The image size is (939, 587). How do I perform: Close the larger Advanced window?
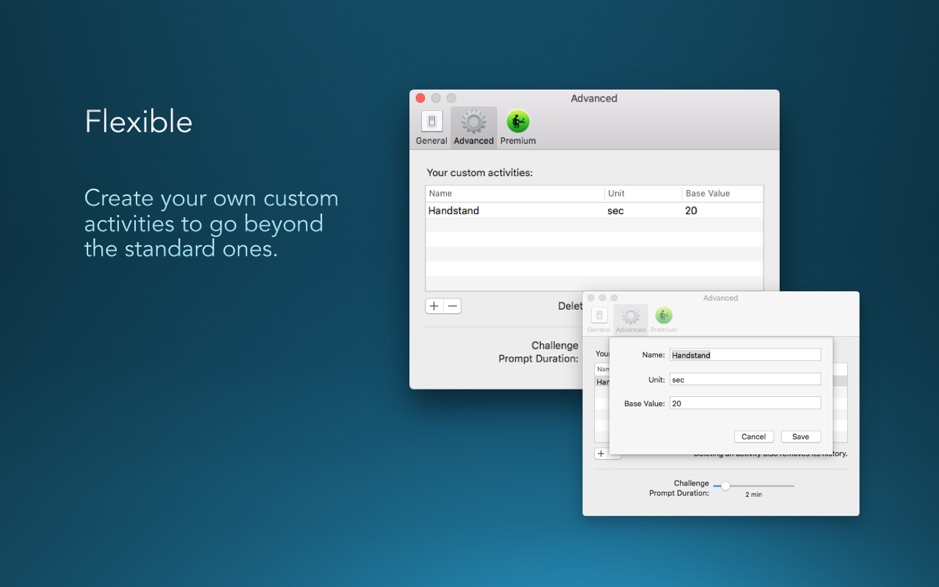(x=421, y=98)
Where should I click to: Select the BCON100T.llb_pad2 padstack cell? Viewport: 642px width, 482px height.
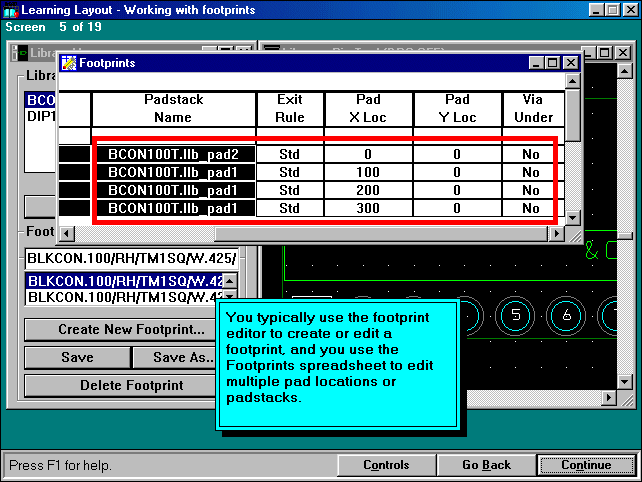click(x=174, y=155)
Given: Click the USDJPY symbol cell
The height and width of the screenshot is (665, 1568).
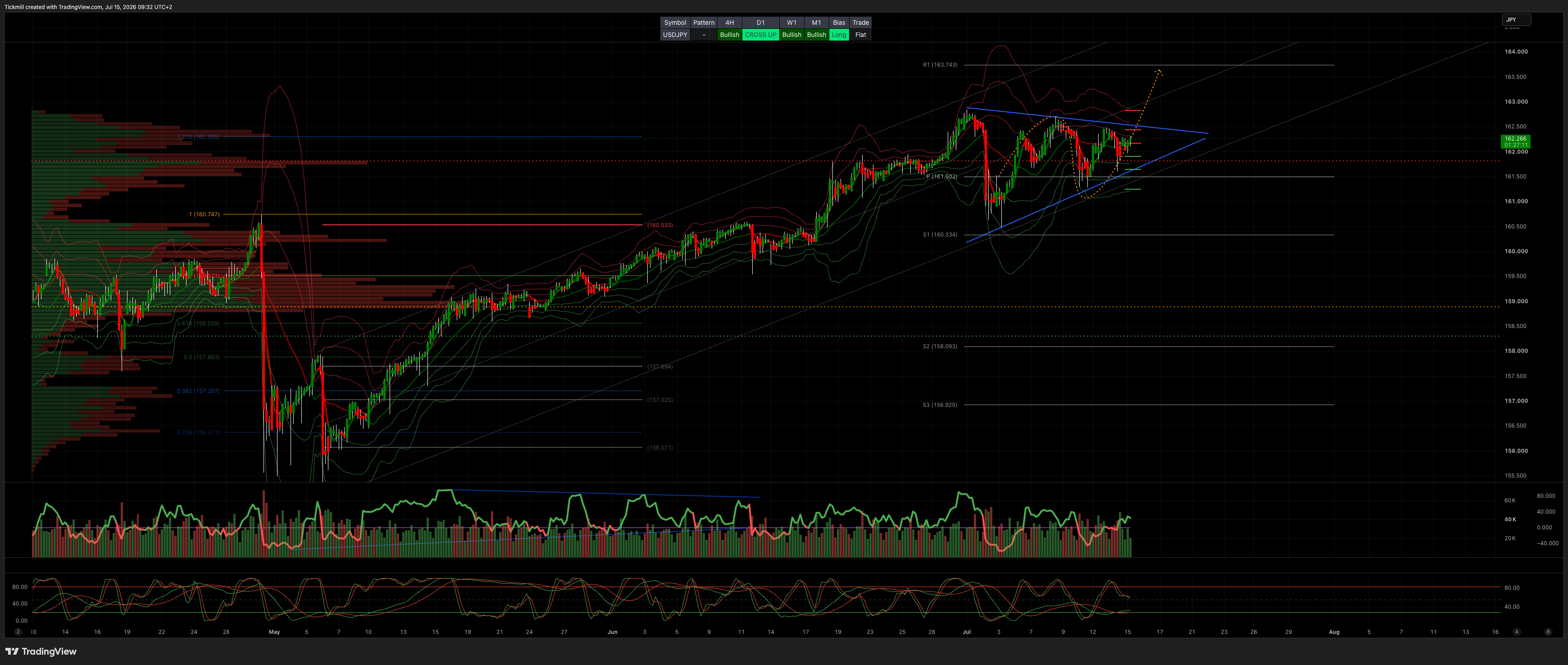Looking at the screenshot, I should click(x=675, y=35).
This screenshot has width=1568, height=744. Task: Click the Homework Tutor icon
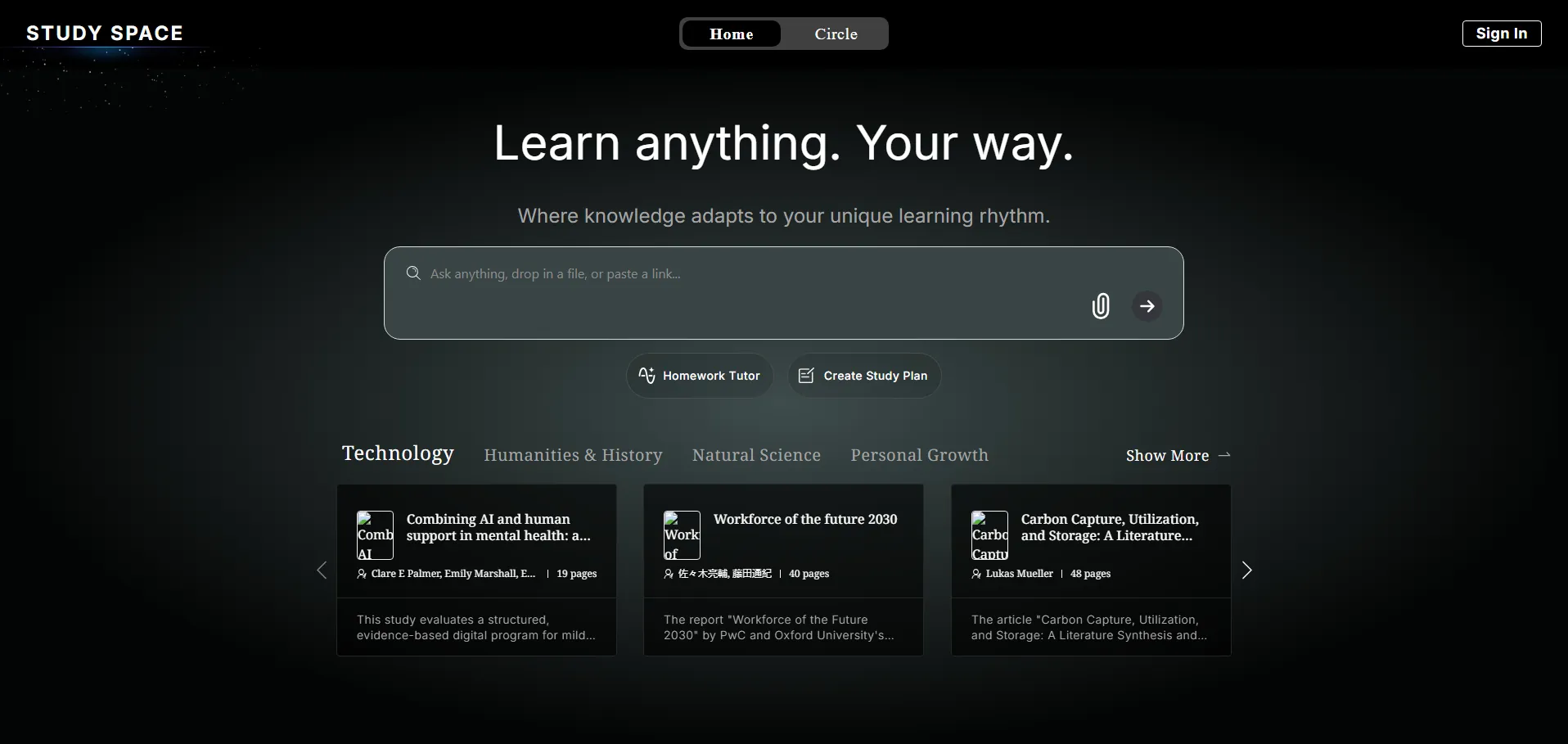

## PROBLEM STATEMENT
Print each line from the one containing "The height and" through the last line of the listing, both included, exactly and with no pictures.

## FINAL ANSWER
The height and width of the screenshot is (665, 1568).
Looking at the screenshot, I should click(x=675, y=35).
This screenshot has width=1568, height=744. Task: Click the Homework Tutor icon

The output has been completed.